Die drei Fallen beim Interrail-Pass

  • Reservierungen kosten extra. Hochgeschwindigkeitszüge in Frankreich, Spanien und Italien sowie alle Nachtzüge verlangen eine Reservierung, oft 10 bis 30 Euro, im Schlafwagen deutlich mehr. Bei fünf reservierungspflichtigen Fahrten summiert sich das auf einen zusätzlichen Reisetag.
  • Der Pass gilt im Heimatland nur eingeschränkt. Erlaubt sind eine Fahrt aus dem Land hinaus und eine zurück. Die Fahrt von Graz nach Wien zum Startbahnhof ist damit nicht automatisch abgedeckt.
  • Ein Reisetag ist ein Kalendertag. Wer um 23 Uhr in den Nachtzug steigt, verbraucht zwei Reisetage, sofern die Fahrt nicht nach Mitternacht beginnt. Nachtzüge deshalb möglichst nach 0 Uhr antreten oder gleich als Einzelticket buchen.

Nachtzug oder Auto?

Für zwei Personen von Wien nach Rom kostet die Liegewagenfahrt in der Sparschiene rund 110 Euro pro Richtung. Mit dem Auto fallen allein für Maut, Vignette und Sprit auf dieser Strecke leicht 200 Euro pro Richtung an, dazu die Fahrzeit von rund elf Stunden und in Rom die Parkplatzfrage. Wie sich die Mautkosten für Ihre Route zusammensetzen, steht im Überblick zu Maut und Vignette in Europa. Der Nachtzug gewinnt fast immer bei Städtereisen und verliert dort, wo Sie vor Ort ohnehin ein Auto brauchen.
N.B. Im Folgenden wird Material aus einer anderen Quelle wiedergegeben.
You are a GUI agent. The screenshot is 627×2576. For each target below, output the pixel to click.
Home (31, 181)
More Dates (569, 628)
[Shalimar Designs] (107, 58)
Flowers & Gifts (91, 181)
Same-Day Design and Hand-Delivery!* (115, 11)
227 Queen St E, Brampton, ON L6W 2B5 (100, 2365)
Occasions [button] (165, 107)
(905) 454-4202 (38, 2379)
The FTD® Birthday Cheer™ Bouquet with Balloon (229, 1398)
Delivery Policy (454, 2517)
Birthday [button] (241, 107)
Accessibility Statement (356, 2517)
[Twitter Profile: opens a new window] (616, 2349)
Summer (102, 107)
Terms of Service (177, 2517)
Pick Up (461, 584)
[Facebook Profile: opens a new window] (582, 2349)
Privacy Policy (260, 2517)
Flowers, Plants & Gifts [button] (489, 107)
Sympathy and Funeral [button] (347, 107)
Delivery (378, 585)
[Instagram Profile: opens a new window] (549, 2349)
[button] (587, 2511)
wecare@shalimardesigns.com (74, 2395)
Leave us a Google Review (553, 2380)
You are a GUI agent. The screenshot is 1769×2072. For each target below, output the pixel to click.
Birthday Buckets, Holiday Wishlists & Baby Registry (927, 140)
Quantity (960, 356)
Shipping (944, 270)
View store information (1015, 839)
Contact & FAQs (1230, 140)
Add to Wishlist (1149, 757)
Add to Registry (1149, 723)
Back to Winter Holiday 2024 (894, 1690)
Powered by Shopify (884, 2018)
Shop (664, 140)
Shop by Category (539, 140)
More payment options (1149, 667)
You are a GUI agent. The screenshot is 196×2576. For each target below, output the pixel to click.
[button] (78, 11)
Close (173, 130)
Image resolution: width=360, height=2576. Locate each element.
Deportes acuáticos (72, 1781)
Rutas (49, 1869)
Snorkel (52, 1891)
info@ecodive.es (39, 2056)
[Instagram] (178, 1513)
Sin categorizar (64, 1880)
Praktisches für die erste Nacht

Im Liegewagen bekommen Sie Decke, Polster und ein kleines Frühstück, Duschen gibt es nur im Schlafwagen. Ohrenstöpsel und Schlafmaske sind kein Luxus, sondern Voraussetzung für Schlaf; die Abteiltemperatur lässt sich meist regeln. Wertsachen gehören ans Fußende oder unter das Kissen, nicht in die Ablage über dem Gang. Und einer der wenigen echten Vorteile gegenüber dem Flug: Es gibt kein Handgepäcklimit und keine Flüssigkeitsregel.